Hertzog was teaching fourth and fifth graders who read at the second grade level. And, she was trying just about anything to help them.
“I love active teaching,” she said. “So, I would get down on the floor with the students.” Once at eye-level, Hertzog could engage her students better and get them more excited about the stories they were reading together.
But, school administrators were skeptical of her methods. Hertzog, who grew up in Indianapolis, became frustrated and decided that she needed to get validation for the hands-on, creative teaching she wanted to do. She enrolled in a gifted and talented education master’s degree program at the University of Connecticut to work with Joseph Renzulli, early pioneer in the gifted education field.
Upon completing her master’s in 1981, Hertzog returned to the classroom. Or, more specifically, classrooms. As her physicist husband David Hertzog — a new professor in the UW physics department — received his doctoral and post-doctoral training at various research centers, Hertzog moved with him, landing gifted education teaching gigs in each new hometown. “At one point, I had teaching certificates in five states,” Hertzog said, pausing before remembering them all: Connecticut, Virginia, New York, Pennsylvania and Ohio.
She taught a talented and gifted pull-out program in Long Beach, NY, and taught and coordinated gifted programs in New Kent, Va. and Imperial, Penn. “Wherever I went to teach gifted children, it was different and the children were interested in different things,” Hertzog said.
In 1986 the couple moved to Champaign, Ill. Hertzog’s husband had accepted an assistant professor position in the University of Illinois’ physics department, and Hertzog became the head teacher at the University of Illinois’ University Primary School, a school for very young (ages 3-6) gifted children.

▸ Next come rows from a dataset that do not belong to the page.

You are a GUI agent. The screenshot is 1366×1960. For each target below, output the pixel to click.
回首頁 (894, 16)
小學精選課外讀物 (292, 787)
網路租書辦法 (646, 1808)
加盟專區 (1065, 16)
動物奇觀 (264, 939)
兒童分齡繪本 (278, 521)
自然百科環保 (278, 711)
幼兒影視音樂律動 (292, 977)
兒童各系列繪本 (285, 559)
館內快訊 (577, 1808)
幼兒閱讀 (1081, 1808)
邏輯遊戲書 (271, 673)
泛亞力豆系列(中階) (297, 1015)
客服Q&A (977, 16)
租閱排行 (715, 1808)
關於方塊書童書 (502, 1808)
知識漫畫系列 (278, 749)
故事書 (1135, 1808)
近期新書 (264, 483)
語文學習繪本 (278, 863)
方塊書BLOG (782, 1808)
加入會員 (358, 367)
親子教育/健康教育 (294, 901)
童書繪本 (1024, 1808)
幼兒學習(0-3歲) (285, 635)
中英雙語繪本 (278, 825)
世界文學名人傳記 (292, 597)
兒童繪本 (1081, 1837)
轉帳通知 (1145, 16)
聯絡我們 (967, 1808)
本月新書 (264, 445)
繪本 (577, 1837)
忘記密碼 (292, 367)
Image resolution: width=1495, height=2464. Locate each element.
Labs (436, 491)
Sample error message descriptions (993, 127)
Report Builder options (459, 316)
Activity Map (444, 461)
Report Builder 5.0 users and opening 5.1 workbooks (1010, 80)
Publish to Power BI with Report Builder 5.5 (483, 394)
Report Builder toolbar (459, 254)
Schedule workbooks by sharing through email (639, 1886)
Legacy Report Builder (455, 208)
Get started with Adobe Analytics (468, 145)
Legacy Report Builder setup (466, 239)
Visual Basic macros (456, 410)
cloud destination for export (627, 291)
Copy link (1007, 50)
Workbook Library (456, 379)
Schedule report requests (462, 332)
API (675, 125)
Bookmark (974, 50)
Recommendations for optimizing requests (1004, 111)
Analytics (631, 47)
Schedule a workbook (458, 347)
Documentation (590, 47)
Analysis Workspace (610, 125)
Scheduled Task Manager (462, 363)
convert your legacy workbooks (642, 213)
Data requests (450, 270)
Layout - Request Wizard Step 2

At University Primary School, Hertzog revamped how the staff and curricula nurtured gifted children. “We de-emphasized IQ scores and focused more on talent development.” Hertzog began to realize how the curriculum could be used to nurture all children, including those with cerebral palsy, autism and Asperger’s. In 1994, Hertzog completed her doctorate in special education at the University of Illinois, and then became an assistant professor in the university’s special education department while serving as director of the University Primary School.
She’s worked with gifted children and children with special needs, but Hertzog says “we should not be labeling kids. We should look at children as unique individuals with unique needs.”
All children should have challenging classroom environments regardless of their abilities, she said. “I look at students’ needs and talents and what they need to keep growing and be challenged.”
Hertzog and her husband lived in Champaign for 24 years, raised two sons and built their dream house. In August, the couple celebrated their 30th wedding anniversary while packing boxes.
The move to Seattle is a new chapter in their lives. They’re empty-nesters now. Their younger son is a business major at their alma mater, Wittenberg University in Springfield, Ohio. Their older son — who was born prematurely and weighed two and half pounds at birth — is a jazz guitarist in Brooklyn, NY. He’s being considered for the ballot of 2011 Grammy nominees.
In mid-September, Hertzog began her new job as director of the Halbert and Nancy Robinson Center for Young Scholars, which has administered early entrance programs to UW since 1977. More than 500 gifted young scholars from the Seattle area have entered UW through the Robinson Center, and each year 400 children participate in the center’s summer programs. The center is affiliated with UW’s Undergraduate Academic Affairs office. Hertzog is also a professor in the College of Education’s educational psychology department.
Located in Guthrie Annex 2 — a cozy outbuilding tucked between Guthrie Hall and 15th Avenue — the Robinson Center is a homebase for middle school-aged children who are entering the University early and who are too young to live in the dorms. Through the Center’s transition school, students come to campus every day to take college classes in math, history and English. In between classes, they come to the Robinson Center to hang out in the lounge, chat with friends and use the kitchen to prepare lunch. They take classes at the center that help bridge middle school to college curricula.
The Center is also home to students in the UW Academy, a program for students who enter the UW as freshmen after their tenth grade year of high school.
Though the Robinson Center was created for children who have a need to accelerate their academic curriculum, Hertzog envisions the center as serving a larger population. She hopes to develop partnerships and collaborations with researchers and schools in the Seattle area to bring rigorous learning environments to all children.
“My challenge is looking at the programs we have developed and figuring out how they could be offered to the Seattle community,” Hertzog said. “The Robinson Center can be more than a haven for gifted children. We can also provide professional development for all teachers who want to enrich their kids.”